### PROBLEM TO SOLVE
From the CUDA error thread, return verbatim the part that opens with the words containing "(Ycszen) #3" and closes with "for your reply.".

START PAGE TEXT

[resolved] Cuda Runtime Error(30)

(Ycszen) #1

When I run the code torch.cuda.is_available(), I meet the error as below:

THCudaCheck FAIL file=torch/csrc/cuda/Module.cpp line=109 error=30 : unknown error
Traceback (most recent call last):
  File "trainer.py", line 13, in <module>
    if torch.cuda.is_available():
  File "/usr/local/lib/python2.7/dist-packages/torch/cuda/__init__.py", line 30, in is_available
    return torch._C._cuda_getDeviceCount() > 0
RuntimeError: cuda runtime error (30) : unknown error at torch/csrc/cuda/Module.cpp:109

(Adam Paszke) #2

There must be something wrong with your driver. Maybe try rebooting?

(Ycszen) #3

OK. I have found the problem. After I update the linux system, the driver become useless. So I will reinstall the driver. Thank you for your reply.

(Chris Anderson) #4

I get this when I put my laptop to sleep while in the middle of training. When I put it to sleep, my script stops and I get this error:

THCudaCheck FAIL file=/b/wheel/pytorch-src/torch/lib/THC/generated/../THCReduceAll.cuh line=334 error=4 : unspecified launch failure
Traceback (most recent call last):
  File "trytry.py", line 111, in <module>
    loss = network.loss(prediction, label_batch) + 10*torch.mean(cheat_amount)

END PAGE TEXT
START RECORDS

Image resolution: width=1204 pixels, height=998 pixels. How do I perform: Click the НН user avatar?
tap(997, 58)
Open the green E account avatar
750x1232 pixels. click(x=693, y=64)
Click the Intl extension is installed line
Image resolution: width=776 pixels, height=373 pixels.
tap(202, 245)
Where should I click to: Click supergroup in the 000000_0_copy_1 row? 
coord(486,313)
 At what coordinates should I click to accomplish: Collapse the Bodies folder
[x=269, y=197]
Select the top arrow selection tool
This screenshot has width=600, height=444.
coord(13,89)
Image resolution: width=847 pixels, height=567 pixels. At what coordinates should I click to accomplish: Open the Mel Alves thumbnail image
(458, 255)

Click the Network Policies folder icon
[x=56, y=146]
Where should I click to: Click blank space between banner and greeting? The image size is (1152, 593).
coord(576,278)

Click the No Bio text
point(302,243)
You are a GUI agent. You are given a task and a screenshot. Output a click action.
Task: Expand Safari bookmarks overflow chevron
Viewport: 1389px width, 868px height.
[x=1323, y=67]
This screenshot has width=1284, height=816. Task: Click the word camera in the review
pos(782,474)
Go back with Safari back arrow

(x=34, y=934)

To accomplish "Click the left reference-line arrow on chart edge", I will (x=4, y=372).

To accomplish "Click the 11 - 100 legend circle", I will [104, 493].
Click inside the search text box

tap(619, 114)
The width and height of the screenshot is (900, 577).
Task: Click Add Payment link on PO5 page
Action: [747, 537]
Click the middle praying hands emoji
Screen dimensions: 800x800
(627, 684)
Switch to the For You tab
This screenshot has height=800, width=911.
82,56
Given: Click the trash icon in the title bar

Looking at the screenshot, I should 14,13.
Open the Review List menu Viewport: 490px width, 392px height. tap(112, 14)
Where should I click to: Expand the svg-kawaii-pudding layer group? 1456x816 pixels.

END RECORDS

### CORRECT ANSWER
(Ycszen) #3

OK. I have found the problem. After I update the linux system, the driver become useless. So I will reinstall the driver. Thank you for your reply.